LISTED ENTRIES ▸
╔══

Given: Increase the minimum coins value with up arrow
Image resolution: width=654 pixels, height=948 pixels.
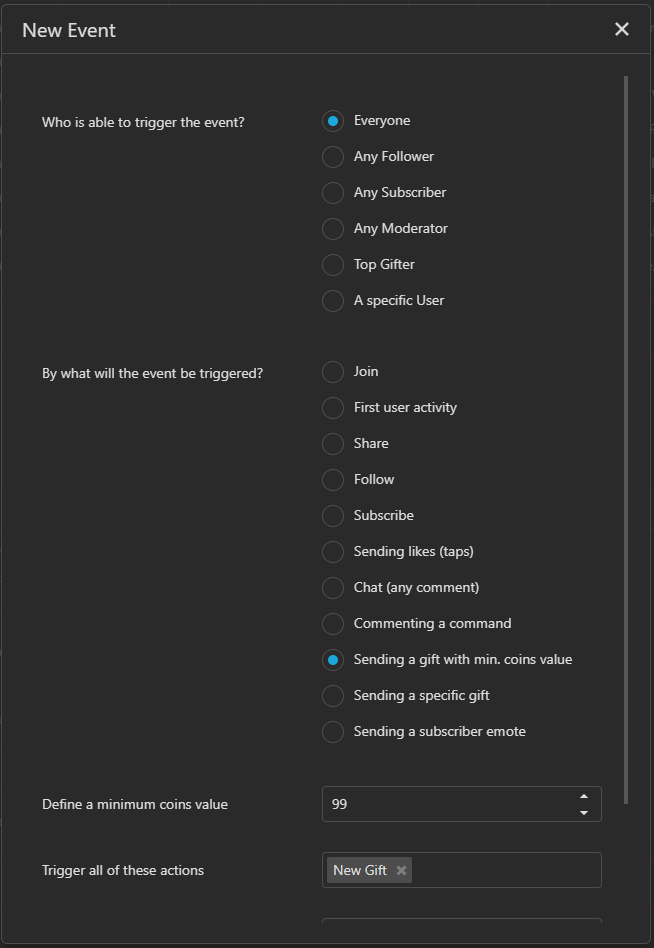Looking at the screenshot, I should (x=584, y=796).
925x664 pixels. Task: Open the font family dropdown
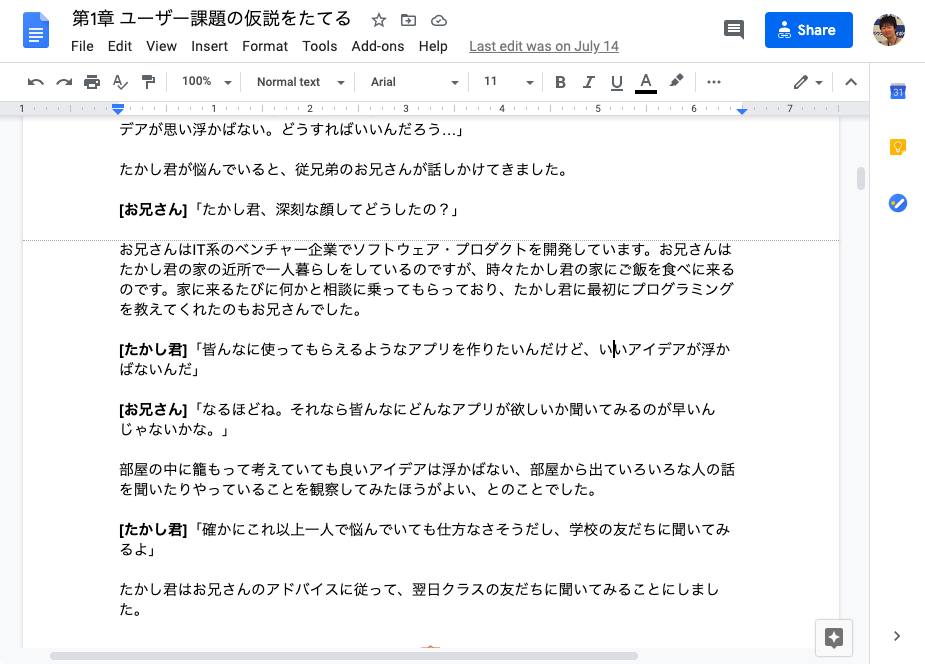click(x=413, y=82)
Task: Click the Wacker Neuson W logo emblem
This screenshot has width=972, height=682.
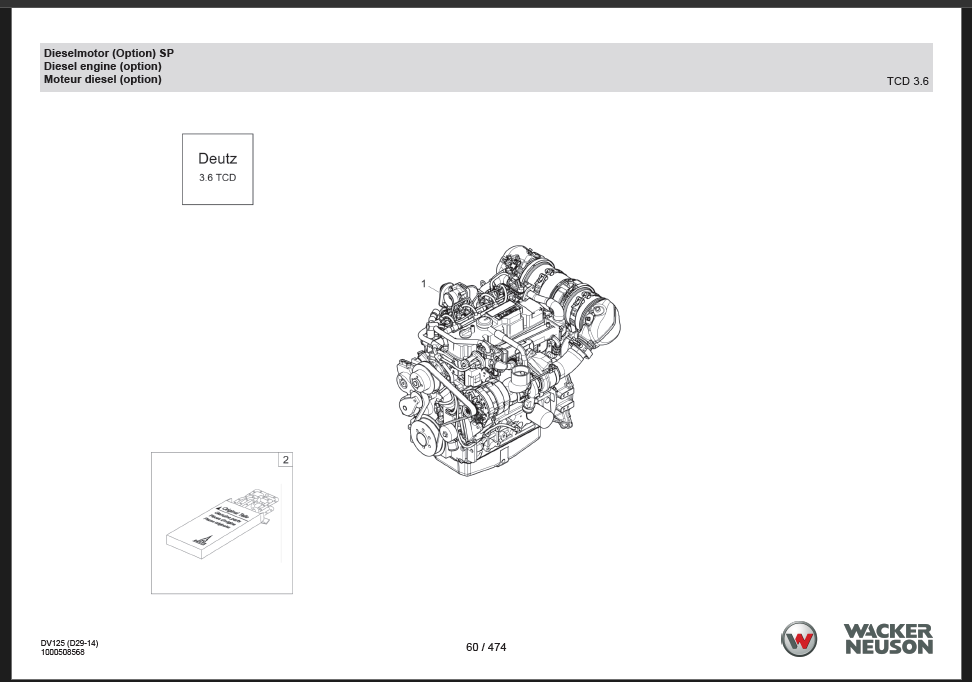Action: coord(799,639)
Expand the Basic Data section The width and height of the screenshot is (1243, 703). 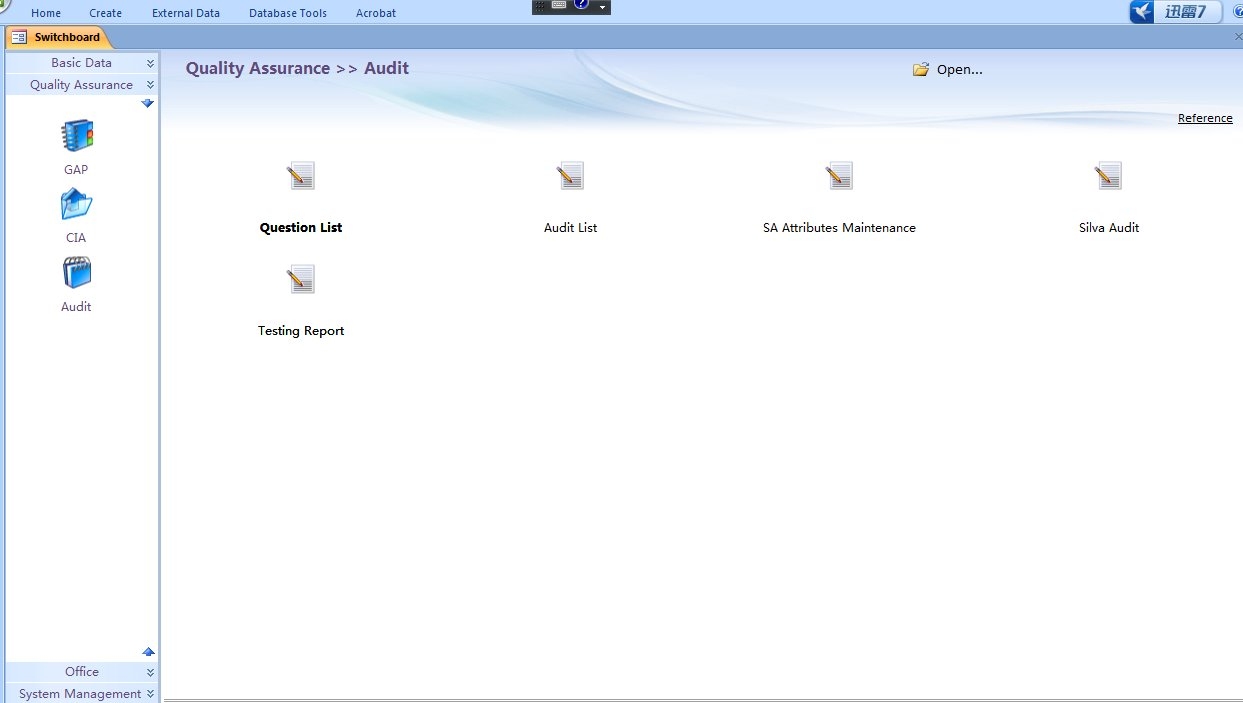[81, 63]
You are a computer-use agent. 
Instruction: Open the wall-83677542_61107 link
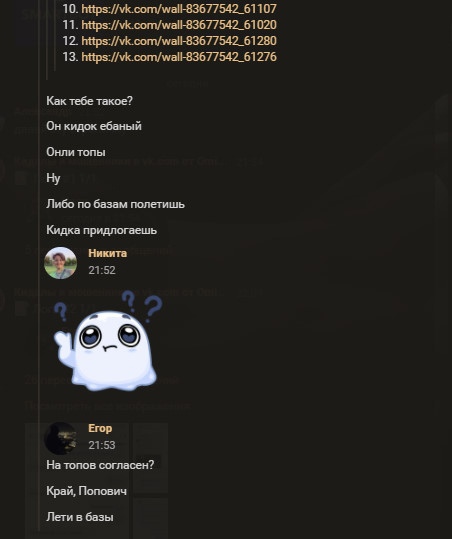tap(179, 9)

╚══

PROMPT ▸ Would you reproduce the lines from the one with "You are a computer-use agent." through the final line of the data above, exactly and only those, without any pictures?

FINISHED TASK ▸
You are a computer-use agent. 
Instruction: Open the wall-83677542_61107 link
tap(179, 9)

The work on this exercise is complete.